* _Assignment_:
Drop every picture, then print the rest of the listing exactly as given.

* _Records supplied_:
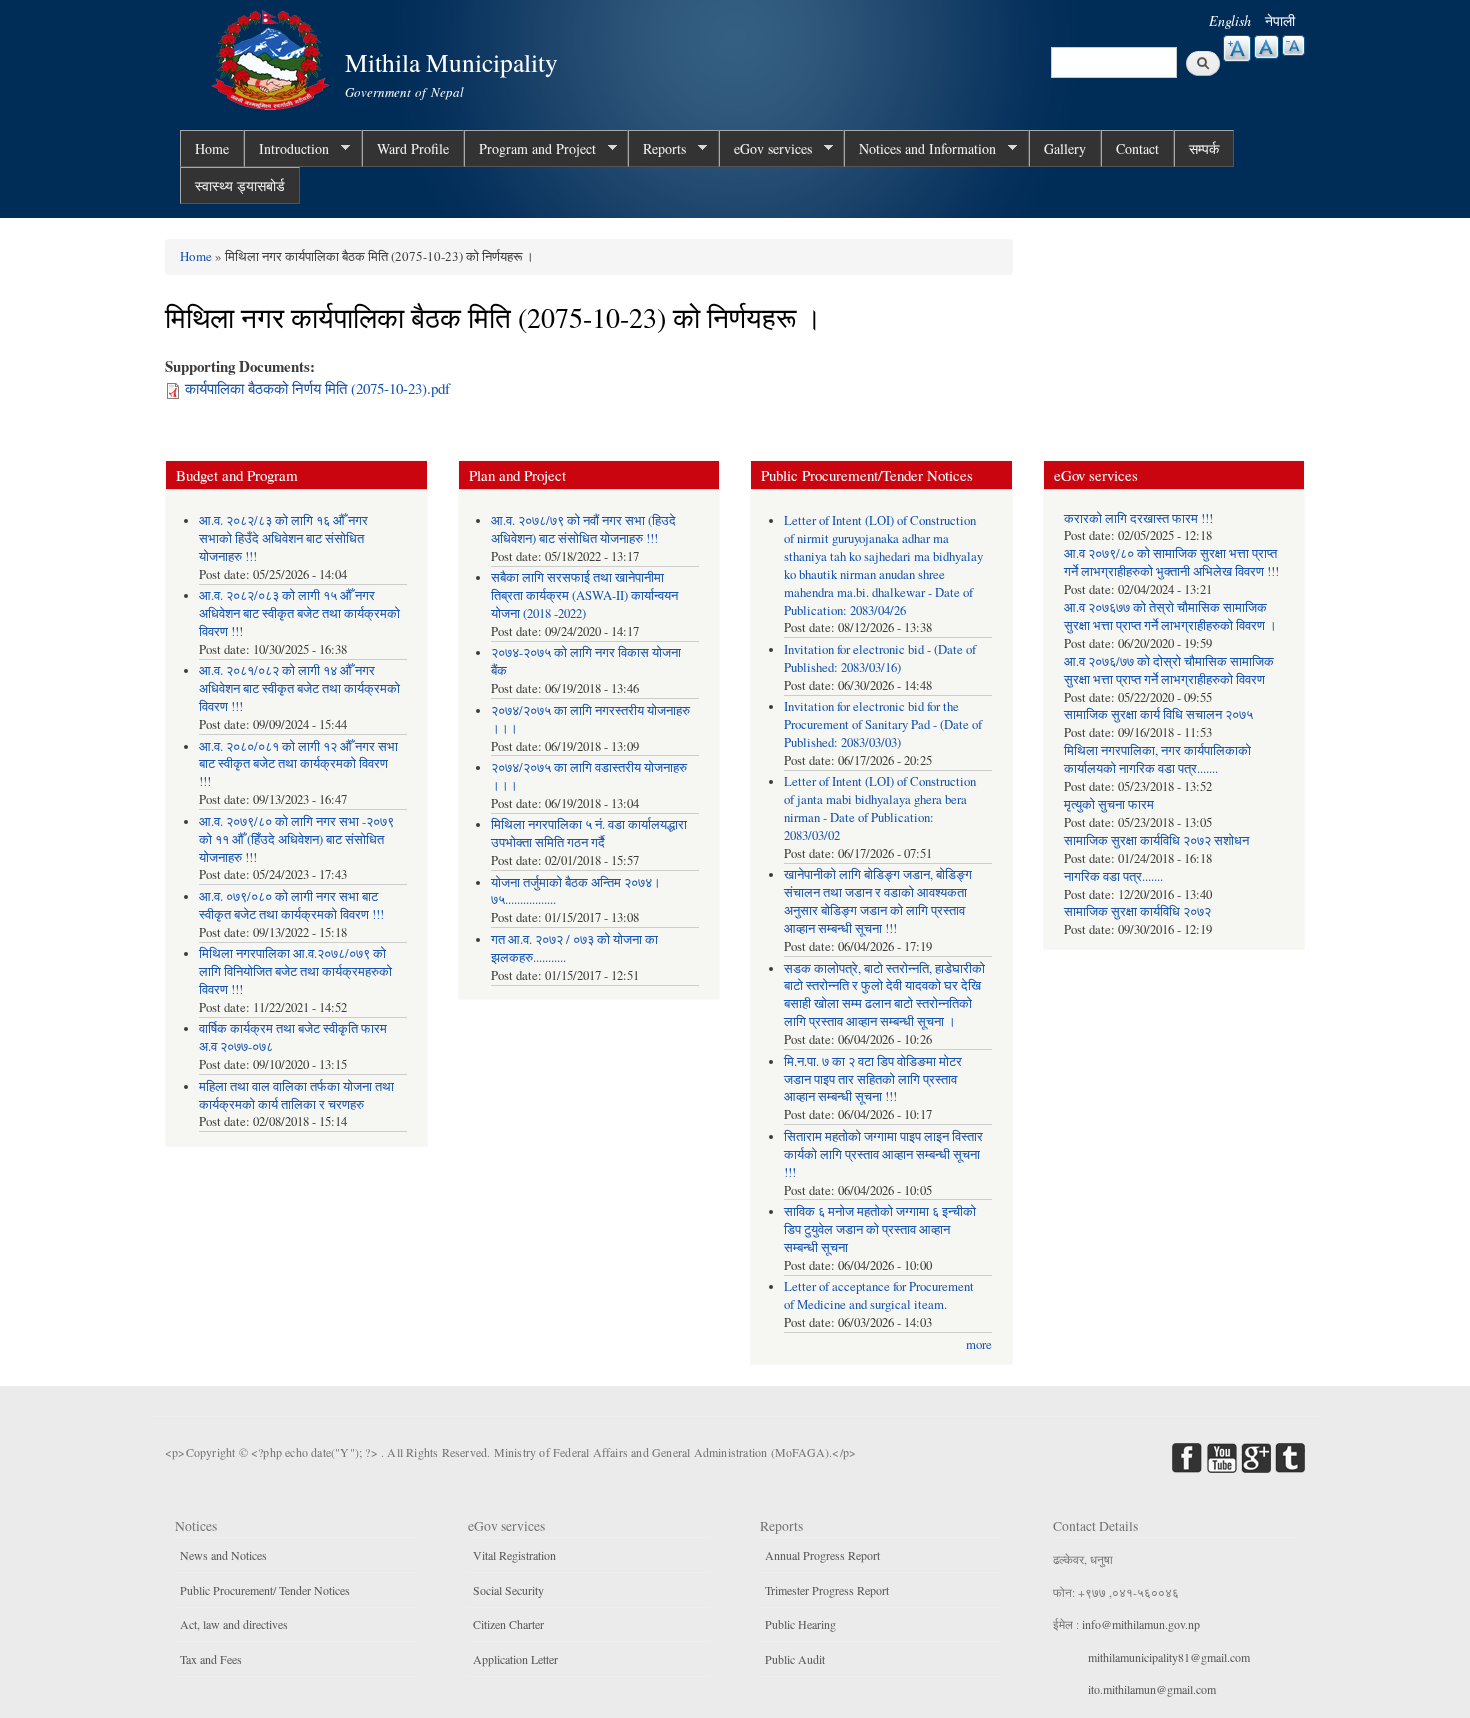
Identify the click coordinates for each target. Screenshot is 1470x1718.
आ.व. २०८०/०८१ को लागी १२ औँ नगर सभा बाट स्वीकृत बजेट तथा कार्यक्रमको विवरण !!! (298, 764)
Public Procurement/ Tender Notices (265, 1590)
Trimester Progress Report (827, 1590)
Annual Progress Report (822, 1555)
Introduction (286, 149)
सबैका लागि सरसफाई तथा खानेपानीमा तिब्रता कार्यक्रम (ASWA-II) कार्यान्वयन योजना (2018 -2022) (584, 595)
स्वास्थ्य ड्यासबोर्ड (240, 185)
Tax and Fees (211, 1659)
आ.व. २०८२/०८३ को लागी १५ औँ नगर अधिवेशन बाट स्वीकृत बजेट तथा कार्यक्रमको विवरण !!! (299, 613)
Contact (1137, 148)
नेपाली (1280, 20)
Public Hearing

* _Exercise answer_:
Identify the click coordinates for each target. Screenshot is 1470x1718.
आ.व. २०८०/०८१ को लागी १२ औँ नगर सभा बाट स्वीकृत बजेट तथा कार्यक्रमको विवरण !!! (298, 764)
Public Procurement/ Tender Notices (265, 1590)
Trimester Progress Report (827, 1590)
Annual Progress Report (822, 1555)
Introduction (286, 149)
सबैका लागि सरसफाई तथा खानेपानीमा तिब्रता कार्यक्रम (ASWA-II) कार्यान्वयन योजना (2018 -2022) (584, 595)
स्वास्थ्य ड्यासबोर्ड (240, 185)
Tax and Fees (211, 1659)
आ.व. २०८२/०८३ को लागी १५ औँ नगर अधिवेशन बाट स्वीकृत बजेट तथा कार्यक्रमको विवरण !!! (299, 613)
Contact (1137, 148)
नेपाली (1280, 20)
Public Hearing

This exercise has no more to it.